But suppose you had a been a Christian believer in the mid-first century. Suppose you were observing Christmas and the birth of Jesus the Savior in whatever way the earliest church celebrated the season we now just came through. But suppose that in the midst of marking Jesus' advent, you ran into a Jewish couple who trembled with rage at the very mention of this Jesus whose birth Christmas marks. Suppose further that upon inquiring what accounted for their vitriol and disdain, you discovered that the Jesus whose birth you get so excited about had been the cause of their own child's death. "Our two-year-old precious son died because your Jesus was born. We hate what you call Christmas. For us it is a season of death, a grim anniversary of our little one's violent demise at the hands of King Herod's thugs."
What would you say? It's a far-fetched scenario, I grant you, but the biblical fact of the matter is that there were parents in the area around Bethlehem who really did weep over their slain toddlers and infants. What's more, it was relatively easy to connect the dots that would trace the sequence of events that led to this infanticide directly back to Jesus, the son of Mary. What do we make of this? What could we have said to grieving parents whose children died because Jesus was born? These are not easy questions, and this is not a pleasant story. But as we wind down our holiday season this night, we ignore this part of the Bible's larger Christmas narrative at our peril.

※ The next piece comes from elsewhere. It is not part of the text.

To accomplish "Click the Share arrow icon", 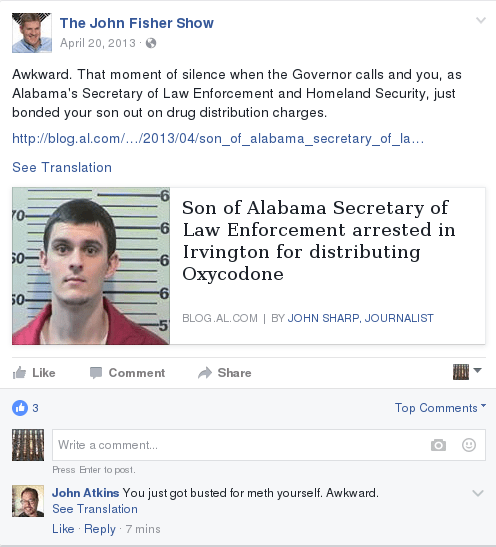I will click(x=205, y=373).
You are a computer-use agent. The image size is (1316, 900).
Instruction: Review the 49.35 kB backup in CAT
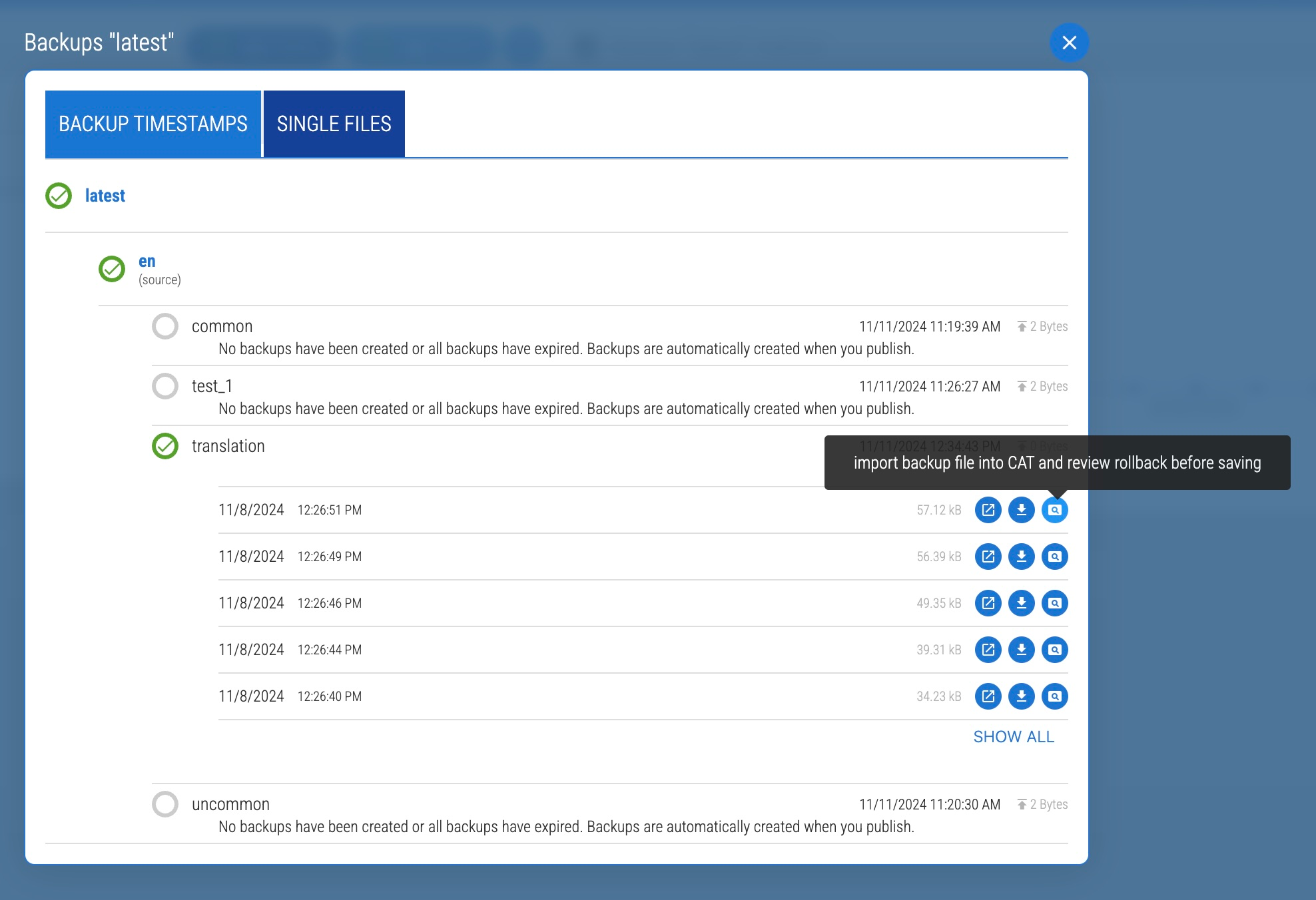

So we'll begin our reflections on this with the well-known larger context. Some while after Jesus was born, Matthew (and Matthew alone in the gospels) reports that some quacky astrologers from Baghdad, in the course of preparing their weekly horoscope column for the Baghdad Daily News, somehow managed to get at least one thing right in their otherwise wrong-headed pseudo-science of getting the hang of the future by reading the stars: something new and glorious was happening over in Judea. It looked to them to be a heavenly portent that a new king had been born. We don't know how or why on this occasion these charlatans got this right. The fact that even these Persians did get it right and ended up bowing at the infant Christ's cradle is used by Matthew to give an early hint of the global reach of the salvation Jesus would eventually accomplish.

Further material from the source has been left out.